The stock market has taken investors and companies on the kind of ride rodeo cowboys go through on a bucking bronco. While many top stocks have been thrown during this difficult period, some are hanging on and showing some pretty impressive results. With the first-quarter earnings results winding down, some of the last companies to report are coming in with some outstanding results.
A series of new Stifel research reports not only dissect the numbers and the forward guidance, if any was given, they also included adjusted price targets. In many cases, even with shares rated Buy, they have been raised.
We screened the Stifel research looking for stocks to buy for which the analysts actually raised the price targets. We found five that either beat estimates or delivered a bullish quarter with positive commentary that look like solid picks now for growth accounts with a degree of risk appetite.
This edge cloud computing company posted another strong quarter. Fastly Inc. (NYSE: FSLY) is an emerging technology leader in the high-growth content delivery networking (CDN) market. CDN vendors deliver content for enterprises and media/content providers, charging per bandwidth delivered.
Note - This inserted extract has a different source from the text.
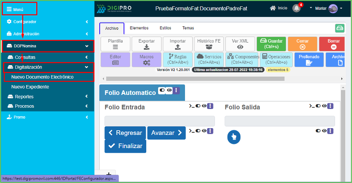Toggle visibility eye for Folio Entrada
Viewport: 352px width, 183px height.
pyautogui.click(x=204, y=106)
Fastly’s network architecture is a combination of best-of-breed hardware and a patented software stack based on open source protocols. This unique stack enables the company to immediately deliver content globally and provide differentiated edge compute services and programmability.
The company reported solid quarterly results and the analysts noted this:
Fastly delivered another quarter of strong top-line growth (+38.1% Y/Y), driven by stronger demand for the company’s edge cloud platform among both new and existing users across all geographies and verticals (management called out FinTech and E-Commerce verticals). Revenue growth was additionally supplemented by increased internet usage, due to recent “stay-at-home” measures.
The Stifel price target was raised from $25 to $30 and probably will go higher. The Wall Street consensus target is $26.78. Fastly stock closed Thursday at $33.58, up a gigantic 45% on the day.
This stock has rallied up from the March lows but looks ready to break out. HubSpot Inc. (NYSE: HUBS) is a cloud-based provider of inbound marketing tools such as website content management, blogging tools, email campaign, search engine optimization, social media monitoring and management, customer relationship management and others for small businesses and midsized companies.
The company’s tools provide a single console for marketing professionals to generate new customer leads, convert leads to customers and customers to repeat customers. The Stifel analysts remain impressed and noted this:
On Wednesday, after the market closed, HubSpot announced first quarter 2020 results that beat consensus estimates across key areas. Notably, HubSpot achieved its first quarter of >5000 net customer additions while growing its average subscription revenue per customer by 2% year-over-year. As its community navigates COVID-19 and the related shutdown, HubSpot has proactively offered flexible terms to certain customers and commission prepayments to partners. While the result of decisions may be near-term contraction in fundamentals, we believe HubSpot will reap the rewards of these moves longer-term, as the cost to acquire a customer far exceeds the cost of retaining one.
Stifel has lifted its $175 price target to $200, while the consensus target is $167.29. HubSpot stock closed Thursday at $188.53, after a solid 7.6% gain for the day.
This well-known pizza company has been a COVID-19 winner and is always a solid play for more conservative accounts. Papa John’s International Inc. (NASDAQ: PZZA) operates and franchises pizza delivery and carryout restaurants.
Its Domestic Company-Owned Restaurants segment consists of the operations of all domestic company-owned restaurants and derives its revenues principally from retail sales of pizza and side items, including breadsticks, cheese sticks, chicken poppers and wings, dessert items and canned or bottled beverages.
The North America Commissaries segment consists of the operations of regional dough production and product distribution centers and derives its revenues principally from the sale and distribution of food and paper products to domestic company-owned and franchised restaurants in the United States and Canada.